As a final piece to processing our inflammation data, we need a way to get a list of all the files in our data directory whose names start with inflammation- and end with .csv. The following library will help us to achieve this:



In [None]:
import glob

The `glob` library contains a function, also called `glob`, that finds files and directories whose names match a pattern. We provide those patterns as strings: the character `*` matches zero or more characters, while `?` matches any one character. We can use this to get the names of all the CSV files in the current directory:

In [None]:
print(glob.glob('./swc-python/data/inflammation*.csv'))

As these examples show, glob.glob’s result is a list of file and directory paths in arbitrary order. This means we can loop over it to do something with each filename in turn.

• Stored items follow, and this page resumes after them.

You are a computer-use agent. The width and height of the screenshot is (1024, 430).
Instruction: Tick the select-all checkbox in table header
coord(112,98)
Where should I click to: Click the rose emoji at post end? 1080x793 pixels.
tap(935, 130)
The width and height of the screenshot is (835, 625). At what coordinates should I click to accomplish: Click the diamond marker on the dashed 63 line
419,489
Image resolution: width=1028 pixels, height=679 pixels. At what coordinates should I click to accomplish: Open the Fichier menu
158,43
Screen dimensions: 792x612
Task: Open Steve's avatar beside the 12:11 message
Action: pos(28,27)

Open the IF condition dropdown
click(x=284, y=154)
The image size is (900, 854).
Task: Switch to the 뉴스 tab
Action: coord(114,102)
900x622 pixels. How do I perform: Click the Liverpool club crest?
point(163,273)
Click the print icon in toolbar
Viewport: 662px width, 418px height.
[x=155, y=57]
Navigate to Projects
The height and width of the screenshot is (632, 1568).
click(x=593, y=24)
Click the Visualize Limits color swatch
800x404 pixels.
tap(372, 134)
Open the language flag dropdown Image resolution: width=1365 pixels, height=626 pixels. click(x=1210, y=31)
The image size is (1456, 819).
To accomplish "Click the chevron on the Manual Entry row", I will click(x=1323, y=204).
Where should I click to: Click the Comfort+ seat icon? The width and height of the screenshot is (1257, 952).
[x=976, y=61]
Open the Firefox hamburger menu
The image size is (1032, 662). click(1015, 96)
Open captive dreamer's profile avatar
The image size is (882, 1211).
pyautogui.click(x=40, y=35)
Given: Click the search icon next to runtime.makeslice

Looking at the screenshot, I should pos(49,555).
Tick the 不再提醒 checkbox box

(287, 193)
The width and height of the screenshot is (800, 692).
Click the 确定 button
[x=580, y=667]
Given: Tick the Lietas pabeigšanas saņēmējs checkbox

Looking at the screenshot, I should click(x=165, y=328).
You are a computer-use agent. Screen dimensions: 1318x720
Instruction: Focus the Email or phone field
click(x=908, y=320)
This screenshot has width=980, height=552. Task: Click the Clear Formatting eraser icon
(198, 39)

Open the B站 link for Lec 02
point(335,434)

In our case, the “something” we want to do is generate a set of plots for each file in our inflammation dataset. If we want to start by analyzing just the first three files in alphabetical order, we can use the sorted built-in function to generate a new sorted list from the glob.glob output:



In [None]:
import glob
import numpy
import matplotlib.pyplot

filenames = sorted(glob.glob('./swc-python/data/inflammation*.csv'))
filenames = filenames[0:3]
for filename in filenames:
    print(filename)

    data = numpy.loadtxt(fname=filename, delimiter=',')

    fig = matplotlib.pyplot.figure(figsize=(10.0, 3.0))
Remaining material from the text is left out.